**WHAT IS NEEDED**
Here are some records. Print all of them exactly.

Dataset entries
---*---

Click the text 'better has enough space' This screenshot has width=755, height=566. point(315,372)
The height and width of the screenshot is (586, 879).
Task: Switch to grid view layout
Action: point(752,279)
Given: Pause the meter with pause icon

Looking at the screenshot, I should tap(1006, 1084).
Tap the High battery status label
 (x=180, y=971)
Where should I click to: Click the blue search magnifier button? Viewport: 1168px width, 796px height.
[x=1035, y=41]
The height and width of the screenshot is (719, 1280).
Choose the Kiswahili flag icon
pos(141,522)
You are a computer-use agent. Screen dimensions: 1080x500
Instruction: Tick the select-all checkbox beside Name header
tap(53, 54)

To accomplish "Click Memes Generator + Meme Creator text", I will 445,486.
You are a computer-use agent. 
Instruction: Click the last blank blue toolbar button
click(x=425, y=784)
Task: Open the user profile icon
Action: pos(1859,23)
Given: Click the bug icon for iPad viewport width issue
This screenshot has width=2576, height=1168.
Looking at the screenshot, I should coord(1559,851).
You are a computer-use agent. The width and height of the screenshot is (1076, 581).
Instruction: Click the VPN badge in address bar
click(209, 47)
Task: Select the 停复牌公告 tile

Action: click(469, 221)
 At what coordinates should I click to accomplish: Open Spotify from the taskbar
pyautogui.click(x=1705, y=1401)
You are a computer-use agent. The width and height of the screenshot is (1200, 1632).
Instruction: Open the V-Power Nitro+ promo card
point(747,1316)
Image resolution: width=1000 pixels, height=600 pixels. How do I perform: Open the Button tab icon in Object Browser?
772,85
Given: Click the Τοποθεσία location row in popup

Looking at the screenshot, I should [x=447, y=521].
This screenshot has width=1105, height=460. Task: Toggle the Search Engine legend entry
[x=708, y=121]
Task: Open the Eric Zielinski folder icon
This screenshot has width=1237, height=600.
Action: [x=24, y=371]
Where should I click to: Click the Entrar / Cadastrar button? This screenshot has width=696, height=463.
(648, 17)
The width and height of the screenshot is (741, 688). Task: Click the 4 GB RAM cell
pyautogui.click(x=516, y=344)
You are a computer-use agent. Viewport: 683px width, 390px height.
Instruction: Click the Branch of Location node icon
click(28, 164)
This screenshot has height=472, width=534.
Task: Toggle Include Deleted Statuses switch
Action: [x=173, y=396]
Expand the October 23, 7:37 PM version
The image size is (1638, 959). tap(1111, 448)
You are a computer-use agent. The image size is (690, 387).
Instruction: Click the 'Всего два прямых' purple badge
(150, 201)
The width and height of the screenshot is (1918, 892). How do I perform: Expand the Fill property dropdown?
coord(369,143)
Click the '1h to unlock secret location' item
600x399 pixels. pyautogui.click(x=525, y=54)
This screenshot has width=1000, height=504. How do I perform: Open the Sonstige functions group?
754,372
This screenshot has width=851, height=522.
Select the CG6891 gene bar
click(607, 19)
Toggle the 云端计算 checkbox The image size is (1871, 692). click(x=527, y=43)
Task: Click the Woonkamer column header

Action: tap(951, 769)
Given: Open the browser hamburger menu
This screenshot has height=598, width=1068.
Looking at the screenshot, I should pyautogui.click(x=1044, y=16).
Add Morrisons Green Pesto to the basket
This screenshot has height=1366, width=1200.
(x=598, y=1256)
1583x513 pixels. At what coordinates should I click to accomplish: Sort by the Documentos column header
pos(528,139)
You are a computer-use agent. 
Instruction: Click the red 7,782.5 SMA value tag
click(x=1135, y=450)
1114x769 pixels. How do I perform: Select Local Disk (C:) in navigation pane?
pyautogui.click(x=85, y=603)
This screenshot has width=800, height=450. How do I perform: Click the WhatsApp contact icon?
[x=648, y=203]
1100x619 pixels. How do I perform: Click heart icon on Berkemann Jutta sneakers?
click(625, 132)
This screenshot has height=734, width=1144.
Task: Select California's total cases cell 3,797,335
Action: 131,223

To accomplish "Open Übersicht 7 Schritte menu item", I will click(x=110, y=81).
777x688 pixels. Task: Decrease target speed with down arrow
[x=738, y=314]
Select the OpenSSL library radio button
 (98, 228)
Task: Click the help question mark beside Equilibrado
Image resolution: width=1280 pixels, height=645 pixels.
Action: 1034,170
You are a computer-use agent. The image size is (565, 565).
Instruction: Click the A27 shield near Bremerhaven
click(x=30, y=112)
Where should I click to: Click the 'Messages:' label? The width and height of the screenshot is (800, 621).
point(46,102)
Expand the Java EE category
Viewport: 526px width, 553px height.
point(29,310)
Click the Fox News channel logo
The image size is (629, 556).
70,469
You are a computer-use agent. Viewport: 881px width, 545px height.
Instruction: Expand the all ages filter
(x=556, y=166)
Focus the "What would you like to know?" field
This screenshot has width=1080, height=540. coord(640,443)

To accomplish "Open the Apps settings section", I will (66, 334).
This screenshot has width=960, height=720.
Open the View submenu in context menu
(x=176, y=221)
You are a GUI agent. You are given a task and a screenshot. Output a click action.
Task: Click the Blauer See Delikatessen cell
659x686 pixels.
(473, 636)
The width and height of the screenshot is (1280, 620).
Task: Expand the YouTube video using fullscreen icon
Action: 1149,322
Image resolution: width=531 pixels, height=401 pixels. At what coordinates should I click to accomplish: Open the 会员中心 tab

---*---

**RESPONSE AREA**
Click the text 'better has enough space' This screenshot has width=755, height=566. point(315,372)
The height and width of the screenshot is (586, 879).
Task: Switch to grid view layout
Action: point(752,279)
Given: Pause the meter with pause icon

Looking at the screenshot, I should tap(1006, 1084).
Tap the High battery status label
 (x=180, y=971)
Where should I click to: Click the blue search magnifier button? Viewport: 1168px width, 796px height.
[x=1035, y=41]
The height and width of the screenshot is (719, 1280).
Choose the Kiswahili flag icon
pos(141,522)
You are a computer-use agent. Screen dimensions: 1080x500
Instruction: Tick the select-all checkbox beside Name header
tap(53, 54)

To accomplish "Click Memes Generator + Meme Creator text", I will 445,486.
You are a computer-use agent. 
Instruction: Click the last blank blue toolbar button
click(x=425, y=784)
Task: Open the user profile icon
Action: pos(1859,23)
Given: Click the bug icon for iPad viewport width issue
This screenshot has width=2576, height=1168.
Looking at the screenshot, I should coord(1559,851).
You are a computer-use agent. The width and height of the screenshot is (1076, 581).
Instruction: Click the VPN badge in address bar
click(209, 47)
Task: Select the 停复牌公告 tile

Action: click(469, 221)
 At what coordinates should I click to accomplish: Open Spotify from the taskbar
pyautogui.click(x=1705, y=1401)
You are a computer-use agent. The width and height of the screenshot is (1200, 1632).
Instruction: Open the V-Power Nitro+ promo card
point(747,1316)
Image resolution: width=1000 pixels, height=600 pixels. How do I perform: Open the Button tab icon in Object Browser?
772,85
Given: Click the Τοποθεσία location row in popup

Looking at the screenshot, I should [x=447, y=521].
This screenshot has width=1105, height=460. Task: Toggle the Search Engine legend entry
[x=708, y=121]
Task: Open the Eric Zielinski folder icon
This screenshot has width=1237, height=600.
Action: [x=24, y=371]
Where should I click to: Click the Entrar / Cadastrar button? This screenshot has width=696, height=463.
(648, 17)
The width and height of the screenshot is (741, 688). Task: Click the 4 GB RAM cell
pyautogui.click(x=516, y=344)
You are a computer-use agent. Viewport: 683px width, 390px height.
Instruction: Click the Branch of Location node icon
click(28, 164)
This screenshot has height=472, width=534.
Task: Toggle Include Deleted Statuses switch
Action: [x=173, y=396]
Expand the October 23, 7:37 PM version
The image size is (1638, 959). tap(1111, 448)
You are a computer-use agent. The image size is (690, 387).
Instruction: Click the 'Всего два прямых' purple badge
(150, 201)
The width and height of the screenshot is (1918, 892). How do I perform: Expand the Fill property dropdown?
coord(369,143)
Click the '1h to unlock secret location' item
600x399 pixels. pyautogui.click(x=525, y=54)
This screenshot has width=1000, height=504. How do I perform: Open the Sonstige functions group?
754,372
This screenshot has width=851, height=522.
Select the CG6891 gene bar
click(607, 19)
Toggle the 云端计算 checkbox The image size is (1871, 692). click(x=527, y=43)
Task: Click the Woonkamer column header

Action: tap(951, 769)
Given: Open the browser hamburger menu
This screenshot has height=598, width=1068.
Looking at the screenshot, I should pyautogui.click(x=1044, y=16).
Add Morrisons Green Pesto to the basket
This screenshot has height=1366, width=1200.
(x=598, y=1256)
1583x513 pixels. At what coordinates should I click to accomplish: Sort by the Documentos column header
pos(528,139)
You are a computer-use agent. 
Instruction: Click the red 7,782.5 SMA value tag
click(x=1135, y=450)
1114x769 pixels. How do I perform: Select Local Disk (C:) in navigation pane?
pyautogui.click(x=85, y=603)
This screenshot has width=800, height=450. How do I perform: Click the WhatsApp contact icon?
[x=648, y=203]
1100x619 pixels. How do I perform: Click heart icon on Berkemann Jutta sneakers?
click(625, 132)
This screenshot has height=734, width=1144.
Task: Select California's total cases cell 3,797,335
Action: 131,223

To accomplish "Open Übersicht 7 Schritte menu item", I will click(x=110, y=81).
777x688 pixels. Task: Decrease target speed with down arrow
[x=738, y=314]
Select the OpenSSL library radio button
 (98, 228)
Task: Click the help question mark beside Equilibrado
Image resolution: width=1280 pixels, height=645 pixels.
Action: 1034,170
You are a computer-use agent. The image size is (565, 565).
Instruction: Click the A27 shield near Bremerhaven
click(x=30, y=112)
Where should I click to: Click the 'Messages:' label? The width and height of the screenshot is (800, 621).
point(46,102)
Expand the Java EE category
Viewport: 526px width, 553px height.
point(29,310)
Click the Fox News channel logo
The image size is (629, 556).
70,469
You are a computer-use agent. Viewport: 881px width, 545px height.
Instruction: Expand the all ages filter
(x=556, y=166)
Focus the "What would you like to know?" field
This screenshot has width=1080, height=540. coord(640,443)

To accomplish "Open the Apps settings section", I will (66, 334).
This screenshot has width=960, height=720.
Open the View submenu in context menu
(x=176, y=221)
You are a GUI agent. You are given a task and a screenshot. Output a click action.
Task: Click the Blauer See Delikatessen cell
659x686 pixels.
(473, 636)
The width and height of the screenshot is (1280, 620).
Task: Expand the YouTube video using fullscreen icon
Action: 1149,322
Image resolution: width=531 pixels, height=401 pixels. At what coordinates should I click to accomplish: Open the 会员中心 tab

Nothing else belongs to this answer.